EJERCICIO ESCRITO A: Reproduce en forma de lista numerada las líneas del listado, desde su comienzo hasta la línea que contiene "click(308, 258)", ambas incluidas, sin las líneas en blanco.

FRAGMENTO:
________

Todo son preguntas, y la respuesta se desliza in aeternum de significante en significante.

Verán ustedes: cuando yo era pequeñita y no sabía de qué iba eso de  la especie en extinción, alimentaba la fantasía del espionaje autodidacta. A saber: cada vez que en las noticias se hablaba de algún desaguisado con bomba (y se hablaba mucho: eran los años 80), yo me imaginaba vestida de Catwoman, escalando alguna tapia y llegando a la presencia de quienes quiera que fuese para montar una escena de revancha tarantiniana. Sé que proponer a Gatúbela como versión infantil de los GAL es ingenuamentekitsch, pero qué quieren: yo tenía 10 añicos, nunca había oído hablar de este señor y, en definitiva, no es fácil ser hija del extrarradio barcelonés, La bola de cristal y María de la O.

El tiempo ha pasado. Mucho. Suficiente como para comprobar aquello de la Matute: que los adultos venimos a ser un triste sucedáneo del niño que fuimos. Y sin embargo.

Sin embargo, conseguí hacerme con un oficio bajo el que poder disimular (y he disimulado mucho y con vileza, como Pedro) todas mis tendencias subversivas: la de payasa, la de irónica caléndula, la de niña contraterrorista. O séase: soy profesora de literatura. Española, para más inri. Como las esporas que aguardan en el desierto de Atacama a que lleguen las lluvias para poder florecer, yo esperaba  mantener  bajo mínimos  las constantes  vitales de mi acobardada iconoclastia mientras venían tiempos mejores.  Entretanto, el gotero de los libros (por ejemplo) me iría alimentando por vía intravenosa. Pues les digo: ayer llovió. Ayer llovió, y un brote verde aventuró algunas hojitas en mi páramo cerebral. Ayer mis alumnos llegaron hasta la mesa del  despacho para preguntarme dónde estaban los intelectuales en tiempos de penuria. No los últimos restos del naufragio postmoderno, no: los intelectuales. Un Zola, un Unamuno, un Ortega. Y decían, bueno, por lo menos quedáis vosotros, y me señalaban tendiendo el brazo, a mí, a la tierna modistilla de periferia que juega a malabares con cuatro conceptuelos literarios. Ay, el efecto tarima.

________

EJERCICIO ESCRITO B: Según el fragmento, ¿qué oficio ejerce quien lo narra?

Entradas de datos almacenadas

________

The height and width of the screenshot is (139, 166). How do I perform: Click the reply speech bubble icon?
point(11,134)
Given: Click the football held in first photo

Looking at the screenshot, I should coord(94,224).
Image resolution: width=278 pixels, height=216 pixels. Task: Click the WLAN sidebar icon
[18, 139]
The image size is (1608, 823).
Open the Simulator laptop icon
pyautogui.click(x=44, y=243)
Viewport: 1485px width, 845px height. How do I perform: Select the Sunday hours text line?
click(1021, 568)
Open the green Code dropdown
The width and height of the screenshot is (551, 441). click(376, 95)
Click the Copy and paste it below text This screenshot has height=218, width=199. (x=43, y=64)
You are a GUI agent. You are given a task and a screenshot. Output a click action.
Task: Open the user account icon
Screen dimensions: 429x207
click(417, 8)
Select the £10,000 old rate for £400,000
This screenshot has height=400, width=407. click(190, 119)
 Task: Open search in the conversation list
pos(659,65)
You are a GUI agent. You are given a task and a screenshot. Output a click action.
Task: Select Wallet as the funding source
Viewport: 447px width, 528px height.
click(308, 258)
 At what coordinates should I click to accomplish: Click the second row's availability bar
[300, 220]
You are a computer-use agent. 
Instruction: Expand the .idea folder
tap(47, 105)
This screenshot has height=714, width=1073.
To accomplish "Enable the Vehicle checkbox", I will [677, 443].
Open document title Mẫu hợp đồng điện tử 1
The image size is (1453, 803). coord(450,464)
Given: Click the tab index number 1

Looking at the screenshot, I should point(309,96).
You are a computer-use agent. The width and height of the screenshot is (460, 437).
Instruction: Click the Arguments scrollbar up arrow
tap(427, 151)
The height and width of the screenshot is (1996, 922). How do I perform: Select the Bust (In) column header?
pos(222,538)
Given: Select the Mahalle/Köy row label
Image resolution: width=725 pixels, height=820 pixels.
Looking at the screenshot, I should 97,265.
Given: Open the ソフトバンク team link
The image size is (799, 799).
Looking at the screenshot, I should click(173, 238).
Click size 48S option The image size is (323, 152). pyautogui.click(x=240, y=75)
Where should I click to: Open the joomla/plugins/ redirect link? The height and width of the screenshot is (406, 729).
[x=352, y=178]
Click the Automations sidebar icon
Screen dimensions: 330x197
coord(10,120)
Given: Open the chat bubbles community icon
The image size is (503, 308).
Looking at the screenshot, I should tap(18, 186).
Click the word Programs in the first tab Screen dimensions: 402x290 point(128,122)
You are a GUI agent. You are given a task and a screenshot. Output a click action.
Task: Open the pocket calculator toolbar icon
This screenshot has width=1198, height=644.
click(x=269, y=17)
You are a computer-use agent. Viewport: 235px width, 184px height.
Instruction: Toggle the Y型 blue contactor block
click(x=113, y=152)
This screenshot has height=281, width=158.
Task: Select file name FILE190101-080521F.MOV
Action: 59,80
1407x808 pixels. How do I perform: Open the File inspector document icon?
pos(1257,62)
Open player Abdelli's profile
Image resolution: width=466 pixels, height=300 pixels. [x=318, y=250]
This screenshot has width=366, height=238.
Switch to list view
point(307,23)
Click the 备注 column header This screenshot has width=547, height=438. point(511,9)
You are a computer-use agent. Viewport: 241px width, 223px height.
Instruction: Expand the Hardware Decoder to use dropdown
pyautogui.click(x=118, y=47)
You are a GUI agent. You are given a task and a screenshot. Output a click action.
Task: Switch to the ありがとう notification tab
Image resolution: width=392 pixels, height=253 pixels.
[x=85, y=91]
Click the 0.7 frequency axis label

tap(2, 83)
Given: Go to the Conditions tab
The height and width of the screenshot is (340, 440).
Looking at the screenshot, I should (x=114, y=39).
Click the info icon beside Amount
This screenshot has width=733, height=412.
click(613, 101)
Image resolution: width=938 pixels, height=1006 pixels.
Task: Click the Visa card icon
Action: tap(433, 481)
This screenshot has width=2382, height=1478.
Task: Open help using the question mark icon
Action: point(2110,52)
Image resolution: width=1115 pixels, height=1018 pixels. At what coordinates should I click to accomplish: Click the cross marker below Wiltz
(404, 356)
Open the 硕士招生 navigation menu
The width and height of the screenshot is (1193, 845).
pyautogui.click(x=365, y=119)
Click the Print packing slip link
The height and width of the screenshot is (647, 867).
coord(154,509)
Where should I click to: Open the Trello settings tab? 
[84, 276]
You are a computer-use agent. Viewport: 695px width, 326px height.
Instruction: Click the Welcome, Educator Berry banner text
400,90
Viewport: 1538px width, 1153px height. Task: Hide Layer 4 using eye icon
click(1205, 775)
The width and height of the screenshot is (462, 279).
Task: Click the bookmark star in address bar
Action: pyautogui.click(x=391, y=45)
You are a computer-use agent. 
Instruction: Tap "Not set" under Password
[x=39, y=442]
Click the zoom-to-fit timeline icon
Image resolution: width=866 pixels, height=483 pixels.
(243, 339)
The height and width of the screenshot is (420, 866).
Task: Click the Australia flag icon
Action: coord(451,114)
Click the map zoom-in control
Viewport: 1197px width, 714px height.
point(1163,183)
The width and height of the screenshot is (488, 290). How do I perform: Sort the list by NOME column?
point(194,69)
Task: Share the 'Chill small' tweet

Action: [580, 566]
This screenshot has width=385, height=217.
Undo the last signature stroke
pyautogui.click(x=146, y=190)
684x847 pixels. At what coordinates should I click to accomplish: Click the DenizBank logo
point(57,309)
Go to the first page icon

________

RESPUESTA DESARROLLADA A:
1. The height and width of the screenshot is (139, 166). How do I perform: Click the reply speech bubble icon?
2. point(11,134)
3. Given: Click the football held in first photo
4. Looking at the screenshot, I should coord(94,224).
5. Image resolution: width=278 pixels, height=216 pixels. Task: Click the WLAN sidebar icon
6. [18, 139]
7. The image size is (1608, 823).
8. Open the Simulator laptop icon
9. pyautogui.click(x=44, y=243)
10. Viewport: 1485px width, 845px height. How do I perform: Select the Sunday hours text line?
11. click(1021, 568)
12. Open the green Code dropdown
13. The width and height of the screenshot is (551, 441). click(376, 95)
14. Click the Copy and paste it below text This screenshot has height=218, width=199. (x=43, y=64)
15. You are a GUI agent. You are given a task and a screenshot. Output a click action.
16. Task: Open the user account icon
17. Screen dimensions: 429x207
18. click(417, 8)
19. Select the £10,000 old rate for £400,000
20. This screenshot has height=400, width=407. click(190, 119)
21.  Task: Open search in the conversation list
22. pos(659,65)
23. You are a GUI agent. You are given a task and a screenshot. Output a click action.
24. Task: Select Wallet as the funding source
25. Viewport: 447px width, 528px height.
26. click(308, 258)

RESPUESTA DESARROLLADA B: Es profesora de literatura española.